* **Listed records**
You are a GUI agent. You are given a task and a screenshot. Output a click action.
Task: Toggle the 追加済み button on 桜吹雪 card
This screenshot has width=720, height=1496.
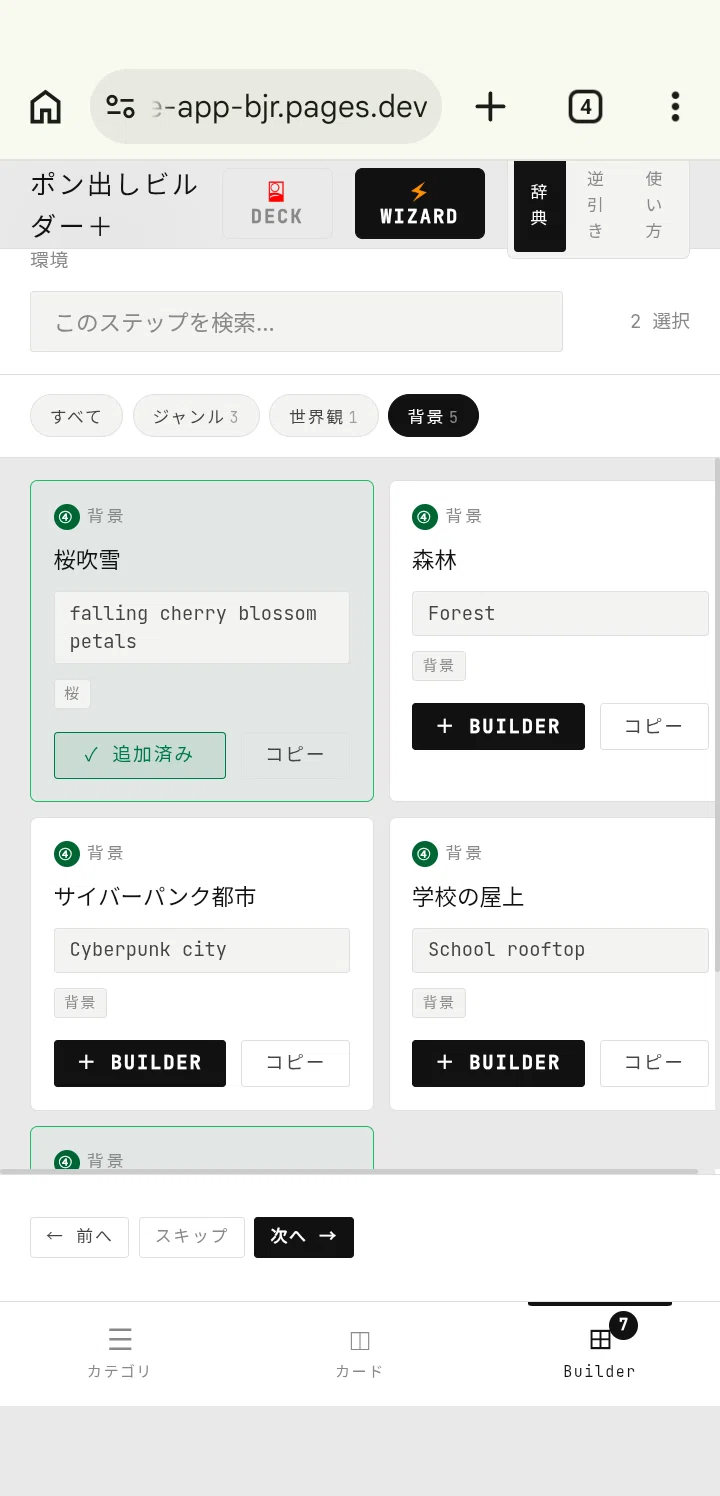(x=140, y=755)
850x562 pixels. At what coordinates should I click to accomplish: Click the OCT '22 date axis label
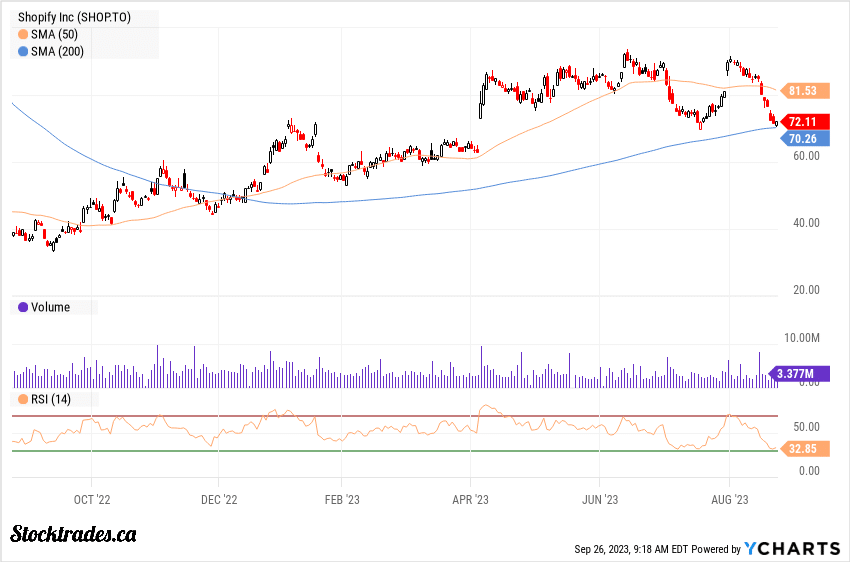pos(91,497)
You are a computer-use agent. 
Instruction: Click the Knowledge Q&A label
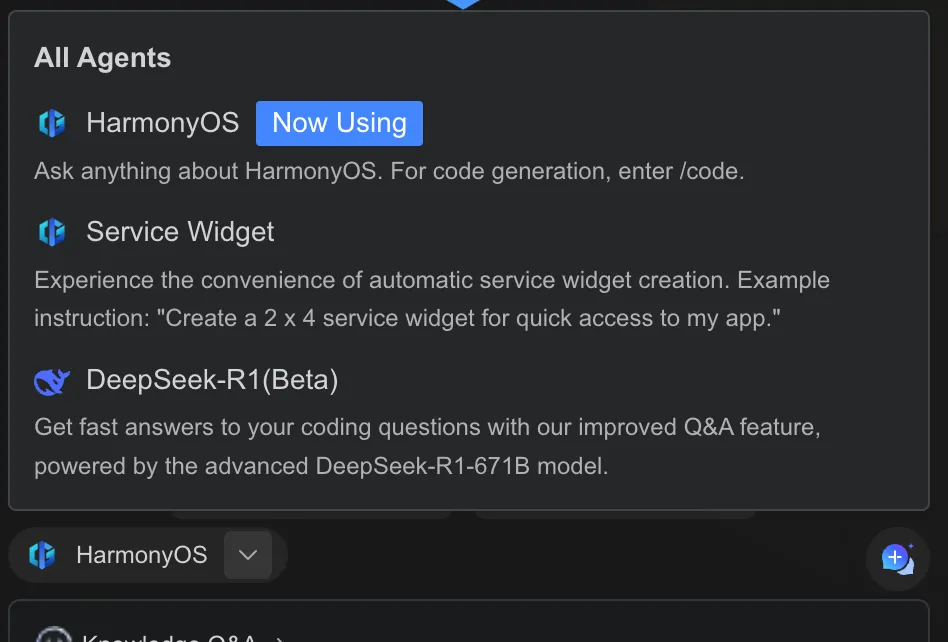click(168, 638)
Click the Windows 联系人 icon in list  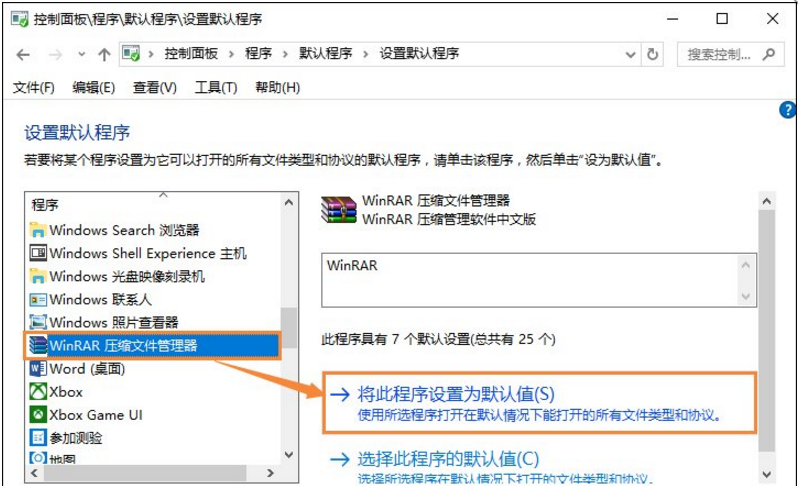38,299
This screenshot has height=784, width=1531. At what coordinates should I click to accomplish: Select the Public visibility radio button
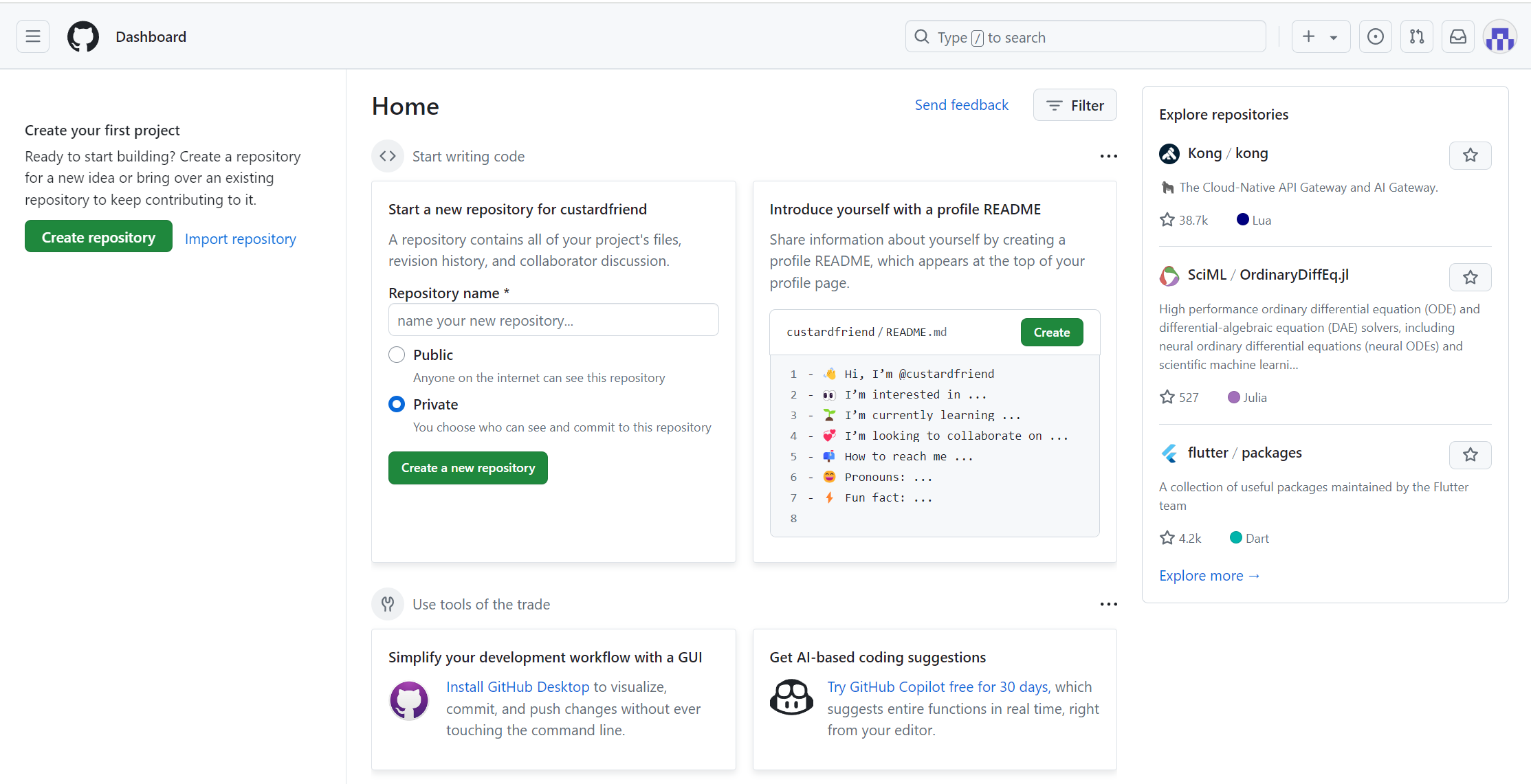point(397,355)
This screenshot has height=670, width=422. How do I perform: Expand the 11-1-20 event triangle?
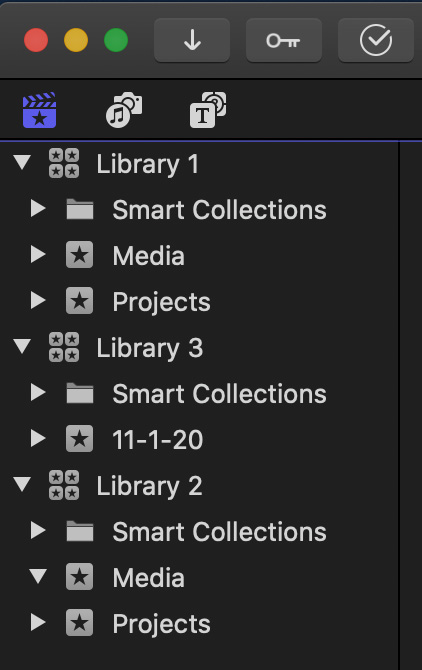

* **Stated goal**
Copy the lines exactly, starting with the line that contains "This screenshot has height=784, width=1531." and going on through the last line, and leave the pictures out.

* **Worked solution**
This screenshot has height=784, width=1531. At what coordinates should I click to accomplish: Select the Public visibility radio button
point(397,355)
This screenshot has height=670, width=422. How do I perform: Expand the 11-1-20 event triangle?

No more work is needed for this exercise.